● About this exercise
Copy all lines below that use the word "computer".

Collected data entries

● ● ●

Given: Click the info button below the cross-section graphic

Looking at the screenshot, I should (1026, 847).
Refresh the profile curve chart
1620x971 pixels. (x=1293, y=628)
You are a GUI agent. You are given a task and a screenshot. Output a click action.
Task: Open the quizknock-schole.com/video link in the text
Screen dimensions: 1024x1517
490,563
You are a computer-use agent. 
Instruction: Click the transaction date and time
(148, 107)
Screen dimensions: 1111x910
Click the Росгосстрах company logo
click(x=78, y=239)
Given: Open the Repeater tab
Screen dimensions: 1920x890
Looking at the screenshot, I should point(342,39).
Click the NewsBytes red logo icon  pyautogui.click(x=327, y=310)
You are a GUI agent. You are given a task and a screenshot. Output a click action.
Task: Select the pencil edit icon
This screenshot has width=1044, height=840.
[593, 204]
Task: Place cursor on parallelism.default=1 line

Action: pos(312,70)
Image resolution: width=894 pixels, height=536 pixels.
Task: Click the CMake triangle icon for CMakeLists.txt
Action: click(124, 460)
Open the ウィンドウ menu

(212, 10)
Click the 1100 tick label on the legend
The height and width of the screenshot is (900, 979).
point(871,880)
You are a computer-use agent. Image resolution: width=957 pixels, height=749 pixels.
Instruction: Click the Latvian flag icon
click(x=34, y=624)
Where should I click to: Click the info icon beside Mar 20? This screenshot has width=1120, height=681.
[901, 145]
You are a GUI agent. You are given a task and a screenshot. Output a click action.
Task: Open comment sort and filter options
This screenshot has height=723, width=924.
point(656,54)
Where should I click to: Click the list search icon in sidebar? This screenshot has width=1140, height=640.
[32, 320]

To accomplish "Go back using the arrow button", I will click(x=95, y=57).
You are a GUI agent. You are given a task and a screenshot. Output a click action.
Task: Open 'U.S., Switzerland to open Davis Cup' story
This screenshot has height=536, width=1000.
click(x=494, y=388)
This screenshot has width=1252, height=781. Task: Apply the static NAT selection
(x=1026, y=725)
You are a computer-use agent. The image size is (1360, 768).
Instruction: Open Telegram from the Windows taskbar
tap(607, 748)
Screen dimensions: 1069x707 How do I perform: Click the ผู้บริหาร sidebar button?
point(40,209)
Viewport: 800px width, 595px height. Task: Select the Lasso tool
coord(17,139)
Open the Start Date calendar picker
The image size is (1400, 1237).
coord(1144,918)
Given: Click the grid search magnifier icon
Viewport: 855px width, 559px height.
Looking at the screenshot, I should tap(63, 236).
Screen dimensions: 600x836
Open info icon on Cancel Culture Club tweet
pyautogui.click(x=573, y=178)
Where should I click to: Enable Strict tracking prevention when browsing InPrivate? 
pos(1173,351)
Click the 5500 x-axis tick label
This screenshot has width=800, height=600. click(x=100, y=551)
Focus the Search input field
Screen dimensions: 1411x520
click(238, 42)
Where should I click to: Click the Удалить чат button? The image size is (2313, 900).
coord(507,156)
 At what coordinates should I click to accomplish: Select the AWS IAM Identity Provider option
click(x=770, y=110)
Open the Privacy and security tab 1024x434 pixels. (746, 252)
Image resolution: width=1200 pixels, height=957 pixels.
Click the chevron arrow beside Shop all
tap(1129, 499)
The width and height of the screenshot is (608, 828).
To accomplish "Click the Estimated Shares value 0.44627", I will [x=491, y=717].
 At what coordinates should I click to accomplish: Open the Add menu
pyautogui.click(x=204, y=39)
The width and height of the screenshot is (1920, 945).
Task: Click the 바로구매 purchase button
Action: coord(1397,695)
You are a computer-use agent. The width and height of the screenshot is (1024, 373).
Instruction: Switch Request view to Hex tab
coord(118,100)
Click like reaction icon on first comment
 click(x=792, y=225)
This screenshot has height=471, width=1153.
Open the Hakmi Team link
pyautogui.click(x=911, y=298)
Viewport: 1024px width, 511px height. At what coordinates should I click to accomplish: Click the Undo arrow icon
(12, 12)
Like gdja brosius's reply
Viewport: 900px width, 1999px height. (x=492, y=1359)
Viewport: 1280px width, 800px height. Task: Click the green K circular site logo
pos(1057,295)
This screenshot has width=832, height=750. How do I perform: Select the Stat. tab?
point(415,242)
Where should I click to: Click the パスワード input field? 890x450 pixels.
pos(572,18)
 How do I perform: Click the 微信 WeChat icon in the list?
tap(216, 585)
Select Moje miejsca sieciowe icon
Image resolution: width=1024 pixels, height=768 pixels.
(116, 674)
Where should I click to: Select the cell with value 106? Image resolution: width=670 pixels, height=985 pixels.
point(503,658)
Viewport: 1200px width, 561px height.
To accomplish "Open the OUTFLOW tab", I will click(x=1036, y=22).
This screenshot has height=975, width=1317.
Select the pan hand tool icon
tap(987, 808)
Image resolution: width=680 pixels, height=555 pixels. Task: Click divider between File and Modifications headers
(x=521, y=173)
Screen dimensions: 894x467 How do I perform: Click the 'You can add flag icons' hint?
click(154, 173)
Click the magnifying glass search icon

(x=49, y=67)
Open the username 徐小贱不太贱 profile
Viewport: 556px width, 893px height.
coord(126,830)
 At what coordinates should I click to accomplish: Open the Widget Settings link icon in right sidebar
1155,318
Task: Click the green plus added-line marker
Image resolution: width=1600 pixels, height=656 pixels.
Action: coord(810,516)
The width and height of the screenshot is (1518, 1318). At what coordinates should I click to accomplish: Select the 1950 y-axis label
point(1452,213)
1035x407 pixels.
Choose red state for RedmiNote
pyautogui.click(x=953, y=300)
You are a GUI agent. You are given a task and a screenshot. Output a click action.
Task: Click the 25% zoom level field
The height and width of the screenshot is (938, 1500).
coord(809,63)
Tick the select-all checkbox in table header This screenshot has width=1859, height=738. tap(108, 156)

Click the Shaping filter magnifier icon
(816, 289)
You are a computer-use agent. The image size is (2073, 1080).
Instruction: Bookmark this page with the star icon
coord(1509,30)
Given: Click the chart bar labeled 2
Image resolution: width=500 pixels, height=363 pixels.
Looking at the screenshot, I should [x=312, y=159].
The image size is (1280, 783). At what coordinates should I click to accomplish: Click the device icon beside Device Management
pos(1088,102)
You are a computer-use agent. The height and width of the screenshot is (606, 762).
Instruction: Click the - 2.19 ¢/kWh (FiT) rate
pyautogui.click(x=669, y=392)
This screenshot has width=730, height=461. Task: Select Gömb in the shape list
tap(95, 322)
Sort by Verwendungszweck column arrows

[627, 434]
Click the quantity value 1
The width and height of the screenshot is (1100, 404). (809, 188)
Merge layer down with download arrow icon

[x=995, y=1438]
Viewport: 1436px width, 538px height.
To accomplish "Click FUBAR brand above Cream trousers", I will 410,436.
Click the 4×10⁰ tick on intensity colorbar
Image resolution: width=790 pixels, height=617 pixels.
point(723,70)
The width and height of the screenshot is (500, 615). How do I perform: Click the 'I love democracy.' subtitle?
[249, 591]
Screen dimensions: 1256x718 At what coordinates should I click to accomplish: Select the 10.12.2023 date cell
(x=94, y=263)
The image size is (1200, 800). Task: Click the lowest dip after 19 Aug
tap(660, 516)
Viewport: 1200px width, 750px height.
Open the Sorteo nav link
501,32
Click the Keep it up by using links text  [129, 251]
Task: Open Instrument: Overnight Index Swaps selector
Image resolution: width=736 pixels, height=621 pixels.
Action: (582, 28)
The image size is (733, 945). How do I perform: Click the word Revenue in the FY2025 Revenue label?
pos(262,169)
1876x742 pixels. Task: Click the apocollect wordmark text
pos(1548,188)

● ● ●

● Exercise solution
You are a computer-use agent. 
You are a computer-use agent. Image resolution: width=957 pixels, height=749 pixels.
You are a computer-use agent. The image size is (1360, 768).
You are a computer-use agent. The width and height of the screenshot is (1024, 373).
You are a computer-use agent. The image size is (2073, 1080).
You are a computer-use agent. The height and width of the screenshot is (606, 762).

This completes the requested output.